## TASK GOAL
Lines before the one containing "Given: Click the GE phone support icon" are to be skipped; reproduce that line and the rest of the records below exactly.

## MATERIAL FOR THIS EXERCISE
════════════════

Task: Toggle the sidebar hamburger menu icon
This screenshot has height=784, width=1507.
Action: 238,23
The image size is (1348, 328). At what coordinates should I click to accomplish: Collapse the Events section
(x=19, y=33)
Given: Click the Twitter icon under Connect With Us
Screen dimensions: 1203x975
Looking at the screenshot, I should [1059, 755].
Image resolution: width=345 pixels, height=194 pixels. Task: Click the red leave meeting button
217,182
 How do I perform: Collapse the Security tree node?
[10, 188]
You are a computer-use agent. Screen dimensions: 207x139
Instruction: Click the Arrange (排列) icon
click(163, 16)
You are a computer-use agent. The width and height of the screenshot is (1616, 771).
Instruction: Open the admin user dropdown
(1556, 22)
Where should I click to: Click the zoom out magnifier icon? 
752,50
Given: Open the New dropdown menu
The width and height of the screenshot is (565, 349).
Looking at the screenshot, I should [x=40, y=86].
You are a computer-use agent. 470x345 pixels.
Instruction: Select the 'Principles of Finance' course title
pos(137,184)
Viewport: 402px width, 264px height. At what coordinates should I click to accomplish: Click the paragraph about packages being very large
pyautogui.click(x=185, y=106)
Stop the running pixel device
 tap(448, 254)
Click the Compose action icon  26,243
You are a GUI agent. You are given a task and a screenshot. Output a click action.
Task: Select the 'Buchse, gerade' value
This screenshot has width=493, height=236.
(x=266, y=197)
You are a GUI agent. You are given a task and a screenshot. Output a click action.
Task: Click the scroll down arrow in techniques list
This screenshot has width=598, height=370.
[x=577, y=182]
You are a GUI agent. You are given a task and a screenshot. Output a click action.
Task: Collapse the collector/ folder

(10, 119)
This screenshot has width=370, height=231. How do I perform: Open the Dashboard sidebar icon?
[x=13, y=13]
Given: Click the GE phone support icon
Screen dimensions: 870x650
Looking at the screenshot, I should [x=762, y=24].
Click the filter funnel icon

════════════════

## OUTPUT FOR THIS EXERCISE
Given: Click the GE phone support icon
Screen dimensions: 870x650
Looking at the screenshot, I should [x=762, y=24].
Click the filter funnel icon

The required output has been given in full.